== GIVEN TASK ==
Count the lines of the material below that contain the string "Select" with its case matched exactly, and reply with only that number.

== RECORD EXCERPTS ==
-*-
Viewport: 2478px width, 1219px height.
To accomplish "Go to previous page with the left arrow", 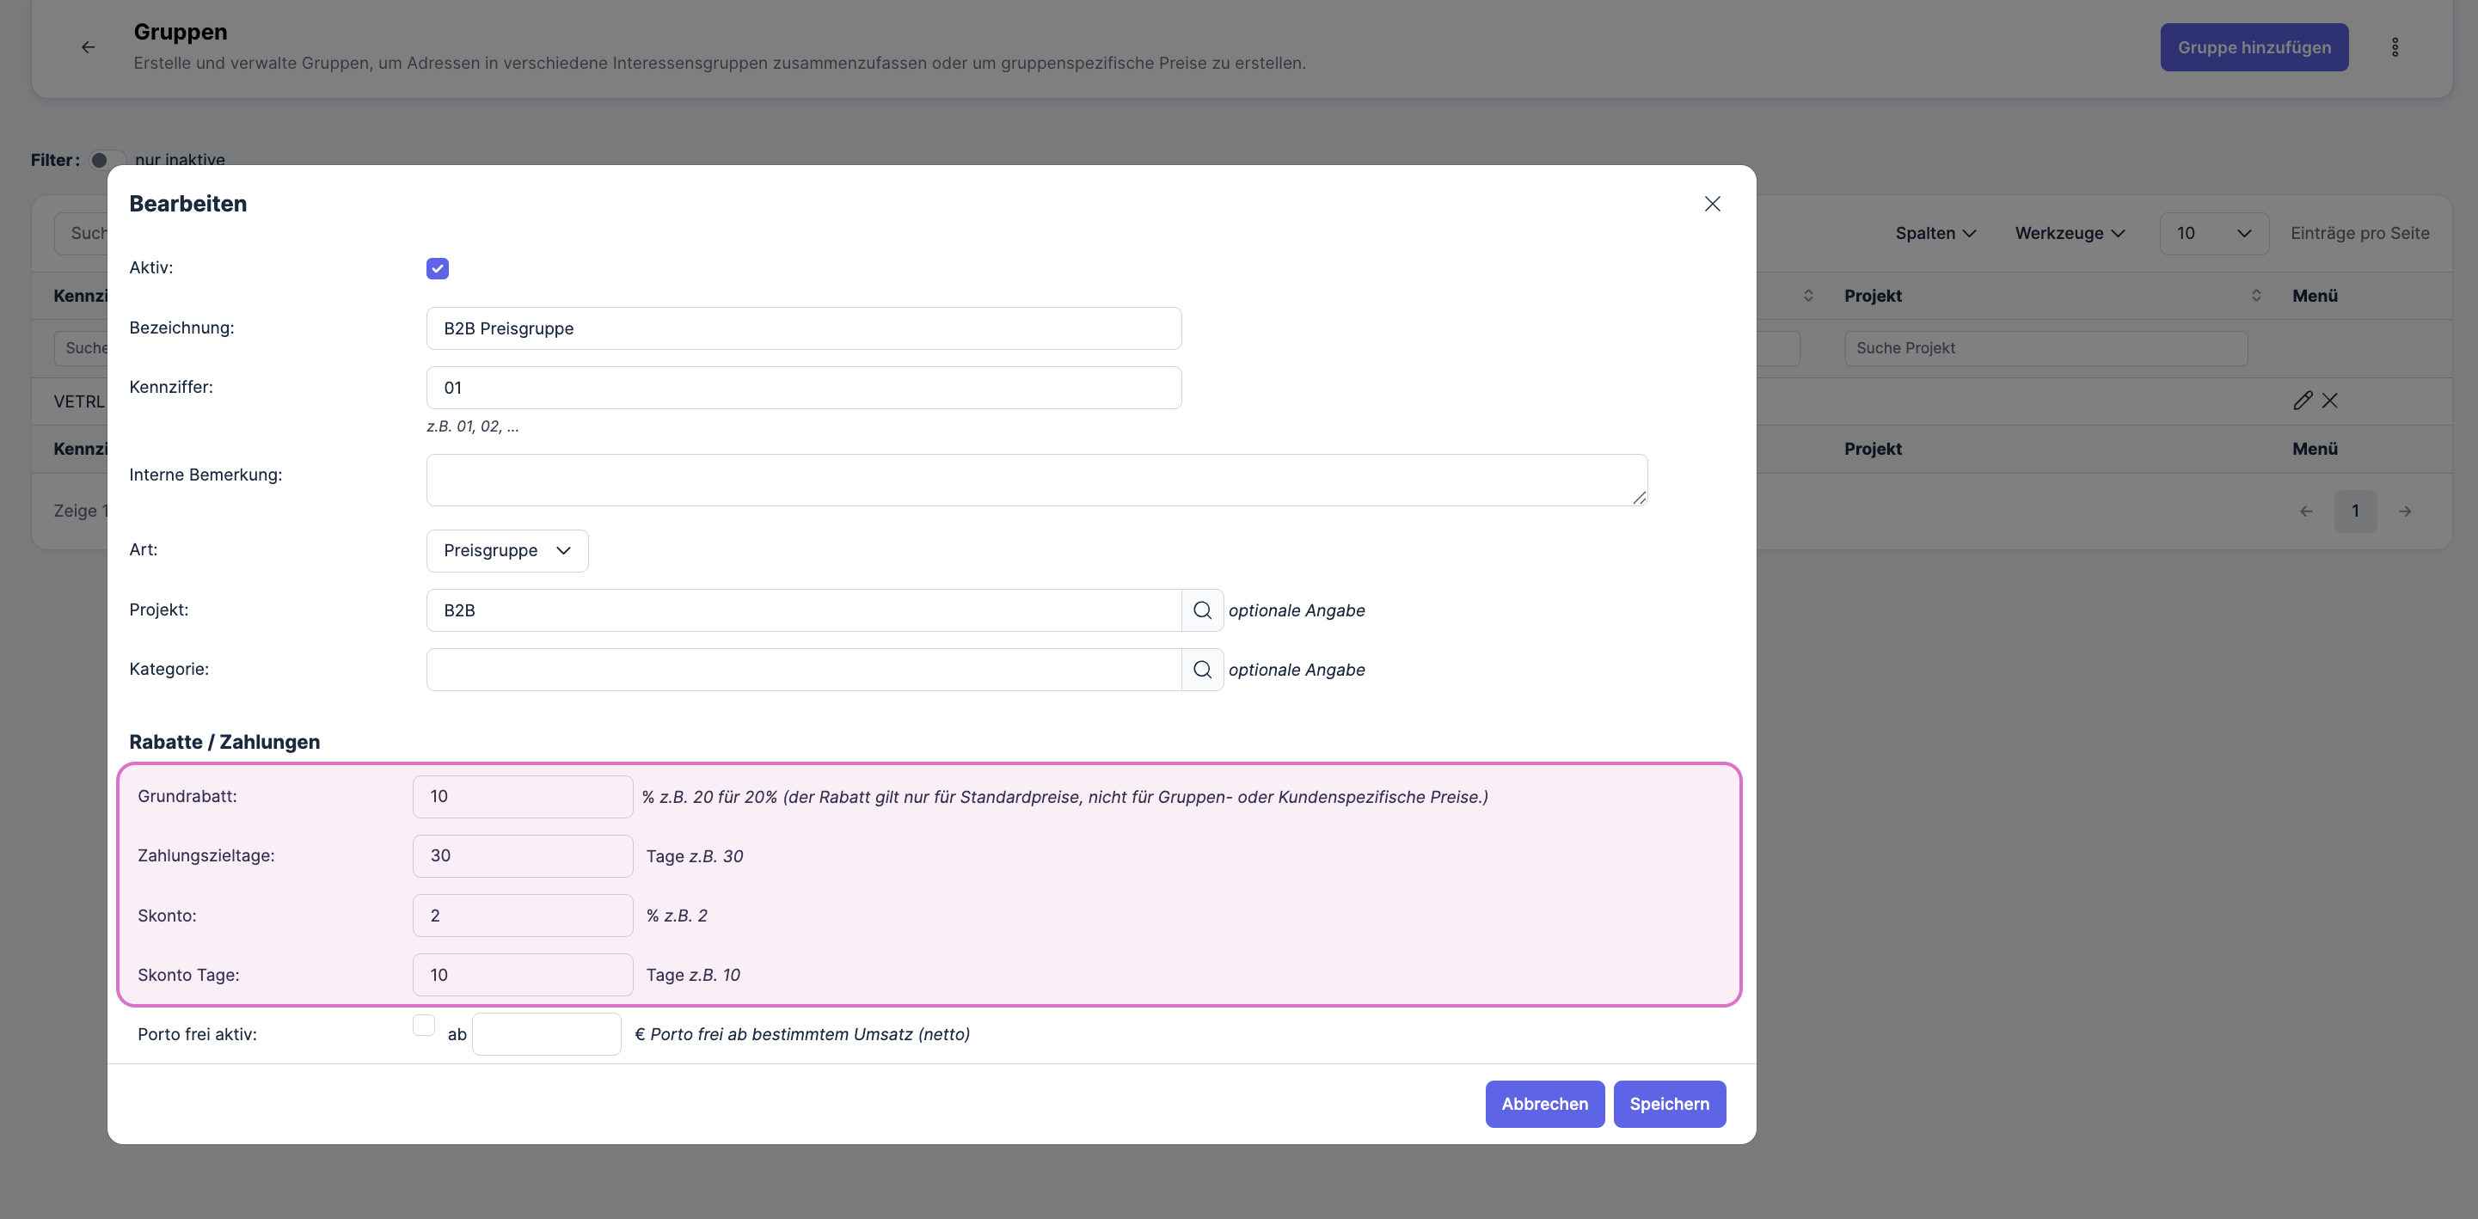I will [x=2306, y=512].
-*-
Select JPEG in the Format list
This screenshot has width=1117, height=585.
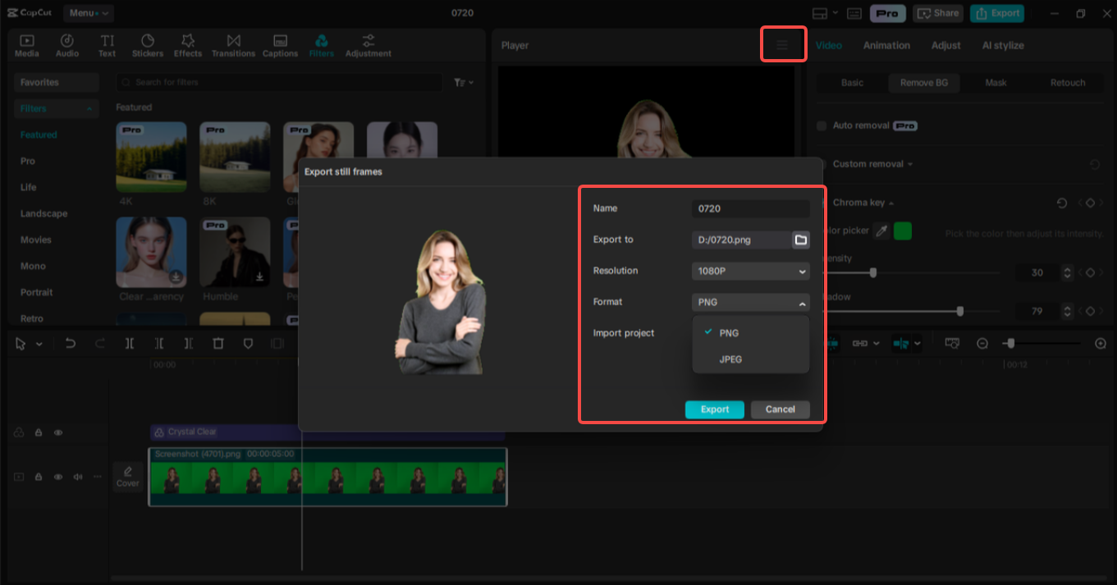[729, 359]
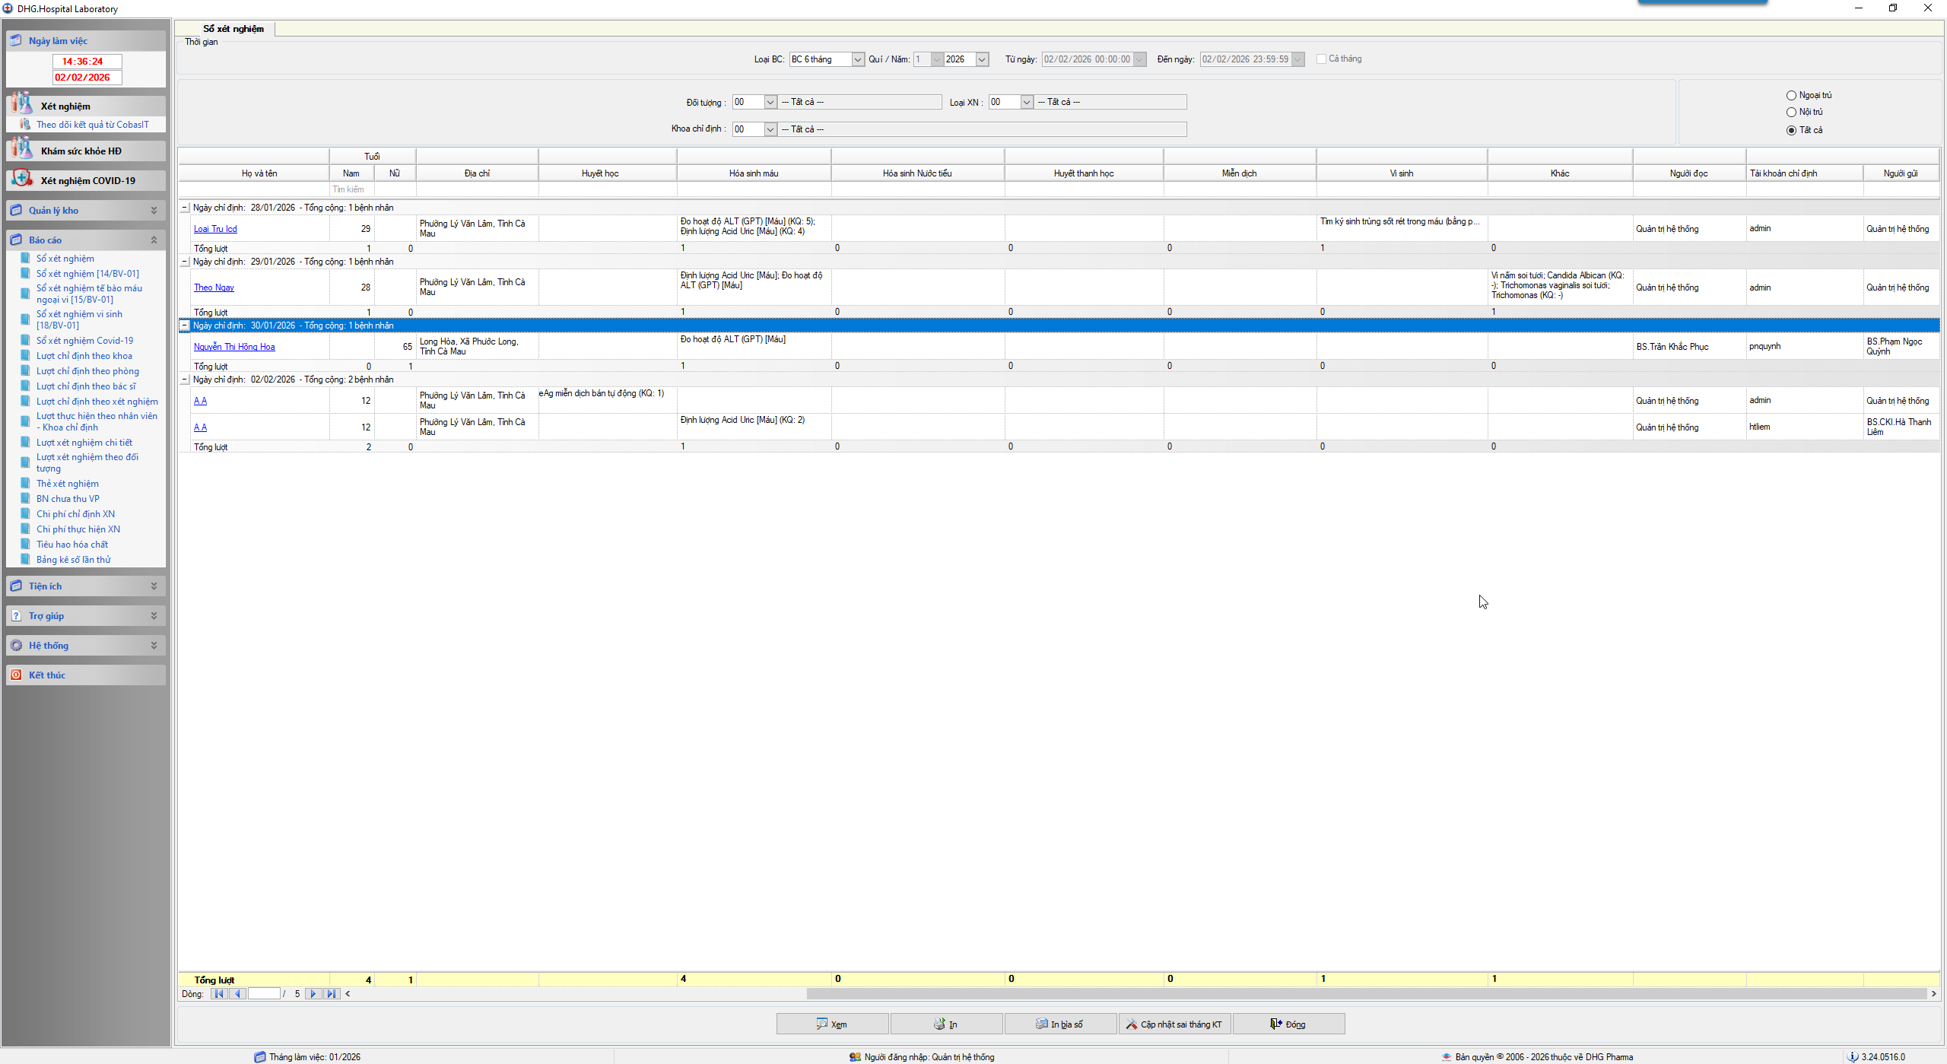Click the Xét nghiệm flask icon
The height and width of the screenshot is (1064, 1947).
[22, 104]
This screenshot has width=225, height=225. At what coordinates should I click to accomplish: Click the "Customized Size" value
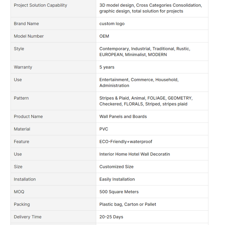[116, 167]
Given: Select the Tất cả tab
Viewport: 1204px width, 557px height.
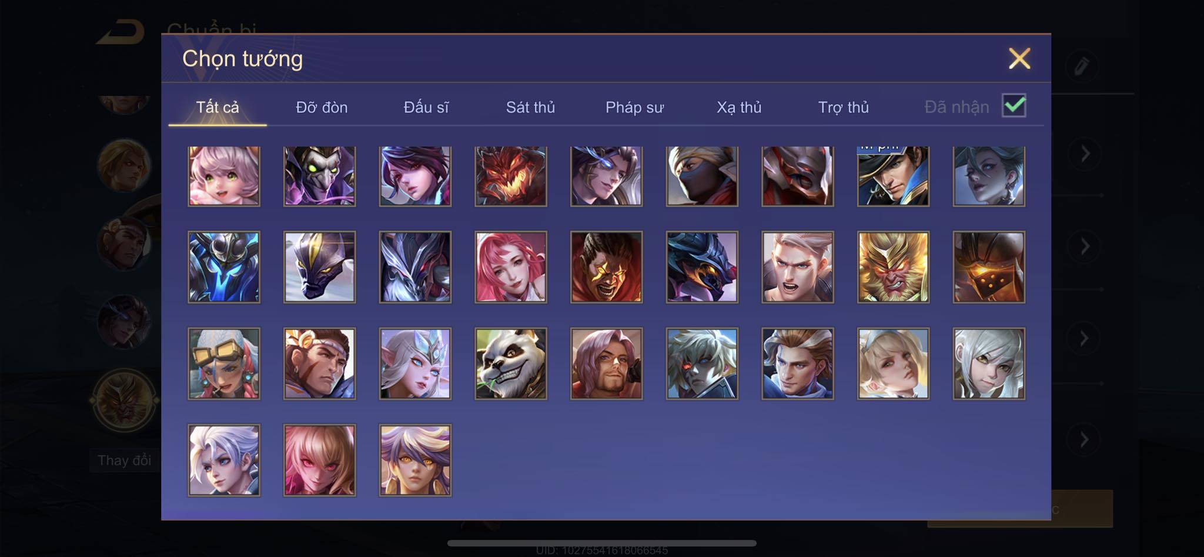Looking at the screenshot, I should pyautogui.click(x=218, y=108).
-*-
== COMPLETED TASK ==
2